### [Opis zadania]
Odpowiedz krótko na pytania do recenzji książki „W imię miłości”:
1. Ile stron liczy książka?
2. Ile lat ma Ania, główna bohaterka?
3. Ile lat wcześniej dziadek wyrzucił Anię i jej matkę za drzwi?

### [Podany tekst]
Tytuł: W imię
miłości
Autor: Katarzyna
Michalak
Wydawnictwo:
Literackie
Data wydania: 14
sierpień 2013
Liczba stron: 280
Tematyka: Literatura
piękna, polska, współczesna
Ocena: 7/10
Dzieciństwo zazwyczaj kojarzone jest z beztroską, wesołą zabawą
z przyjaciółmi i pysznymi obiadami, przygotowanymi przez
mamę. Jednak dla Ani, głównej bohaterki najnowszej książki
Katarzyny Michalak, ten błogi okres przynosi więcej smutków
aniżeli radości. Porzucona przez ojca, nie mająca żadnej bliżej
rodziny, dziesięcioletnia dziewczynka musi z dnia na dzień
wydorośleć i przejąć na siebie praktycznie wszystkie domowe
obowiązki. Wszystko po to, aby pomóc śmiertelnie chorej
matce. Aczkolwiek, gdy jej rodzicielka w ciężkim stanie trafia do
hospicjum, bohaterka za wszelką cenę chce uniknąć pobytu w
sierocińcu, dlatego decyduje się na wizytę w domu dziadka, który
siedem lat wcześniej bezpardonowo wyrzucił ją i jej matkę za
drzwi.
„W imię miłości” to niezwykła historia, pełna emocji i
niespodzianek. Nie da się ukryć, że lektura historii „Ani z
Jabłoniowego Wzgórza” bardzo mnie poruszyła, a w moich
oczach wielokrotnie pojawiały się łzy wzruszenia. Tylko dogłębnie
nieczułej osoby nie ujmie ta niecodzienna opowieść o dziecku,
które mimo wszelkich przeciwności losu nie załamuje się i
trwale dąży do osiągnięcia wyznaczonych sobie celów.

### [Blok danych]

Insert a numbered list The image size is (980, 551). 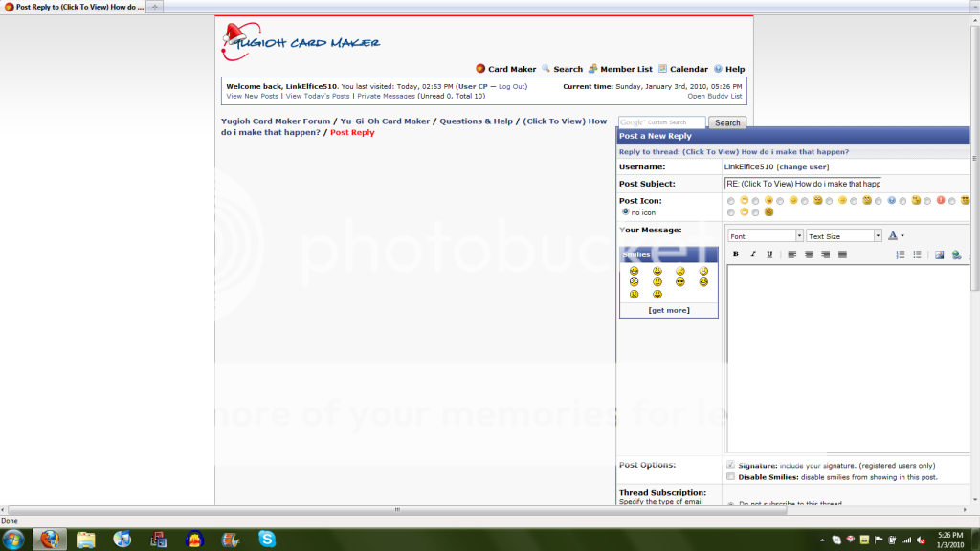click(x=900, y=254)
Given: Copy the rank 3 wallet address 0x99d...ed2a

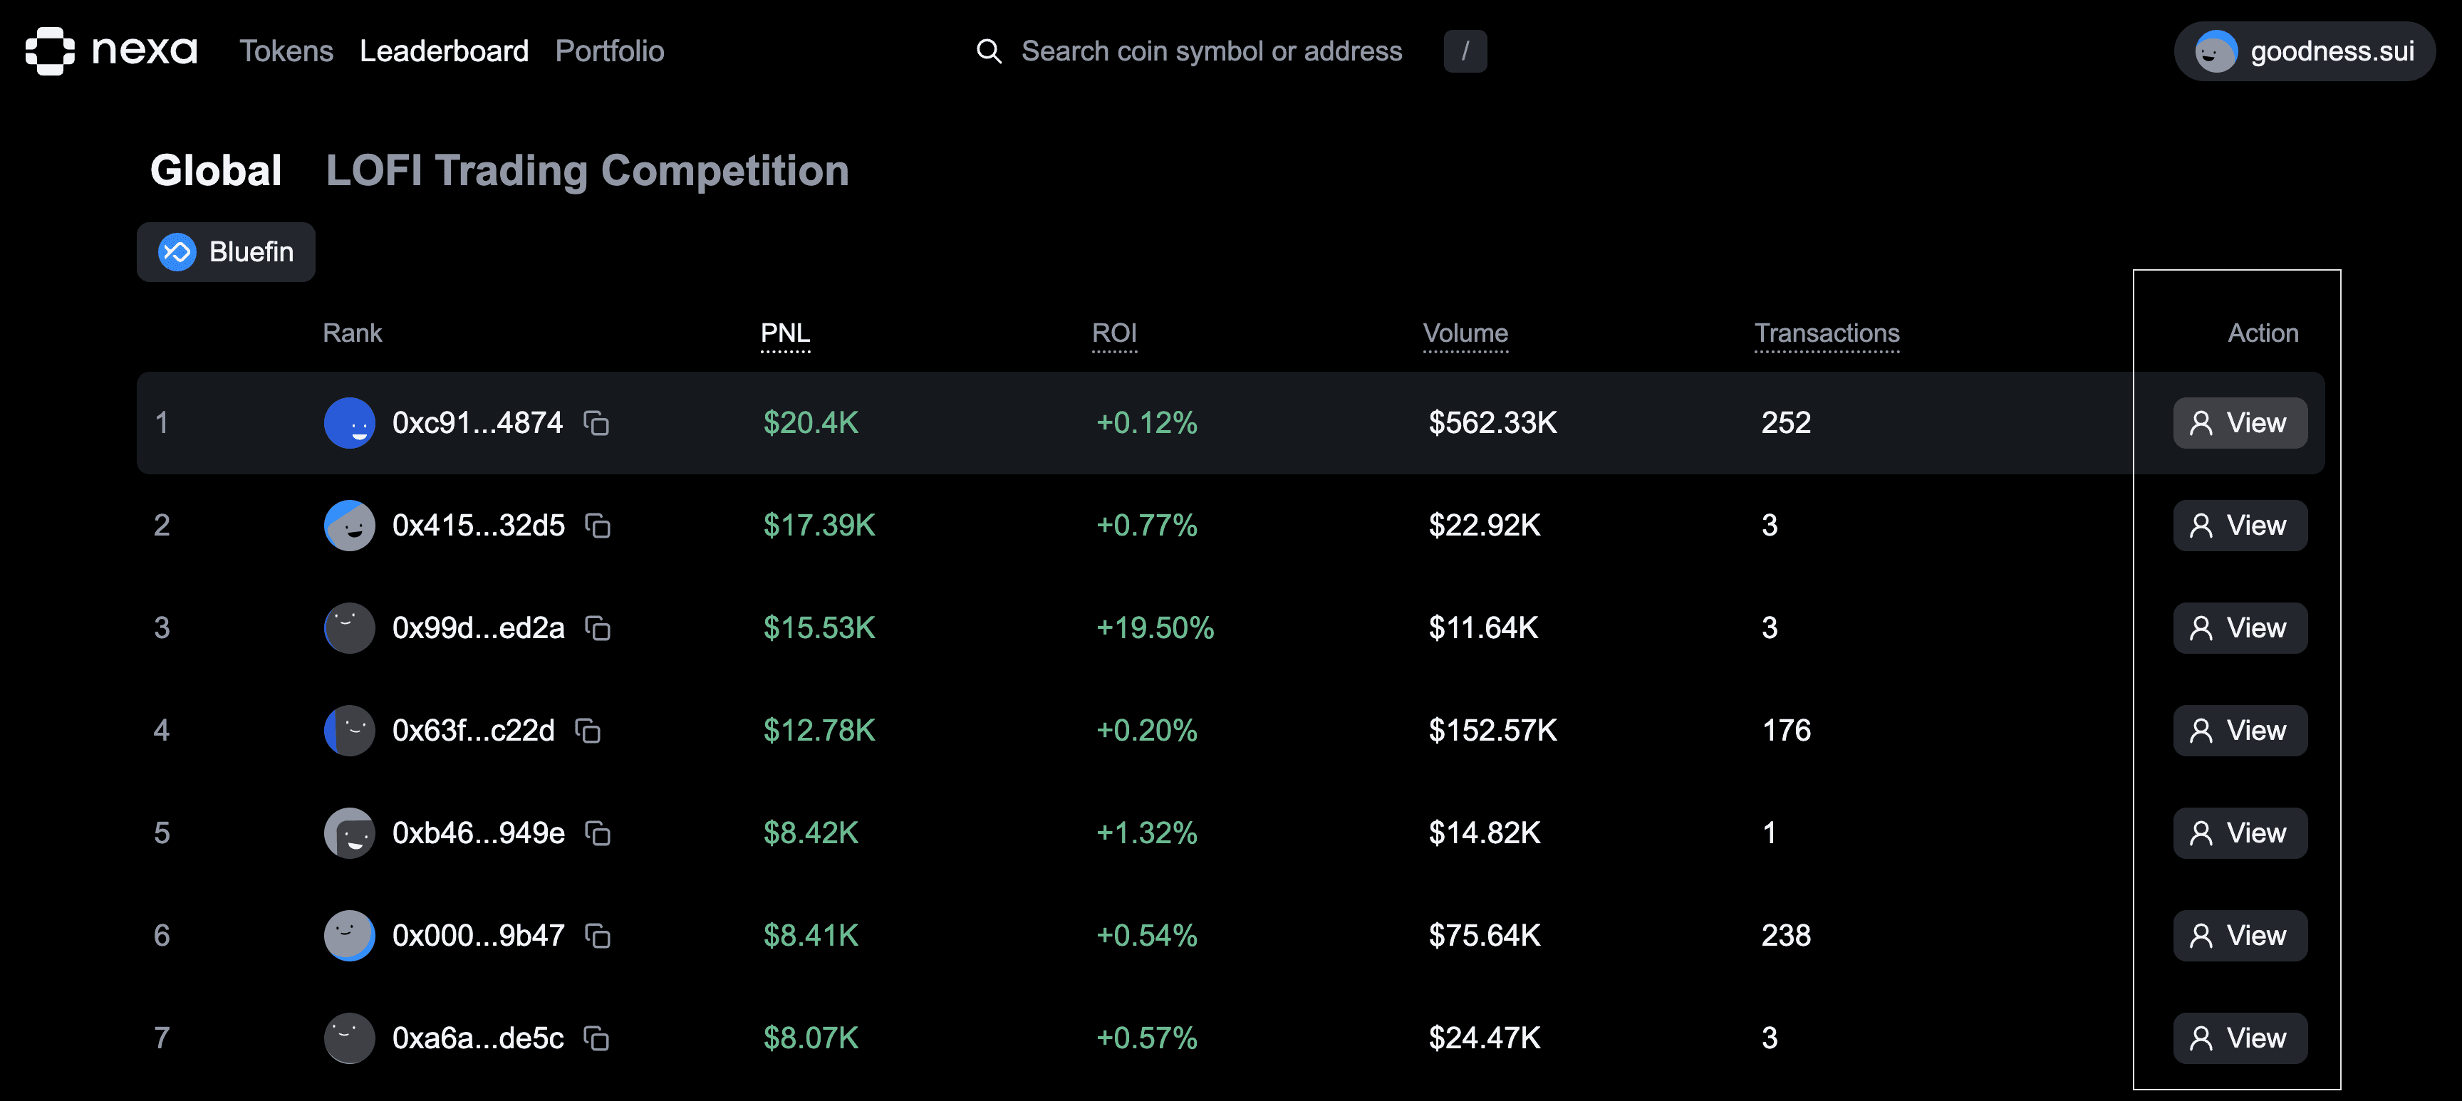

### [Odpowiedź poniżej]
1. 280.
2. Dziesięć.
3. Siedem.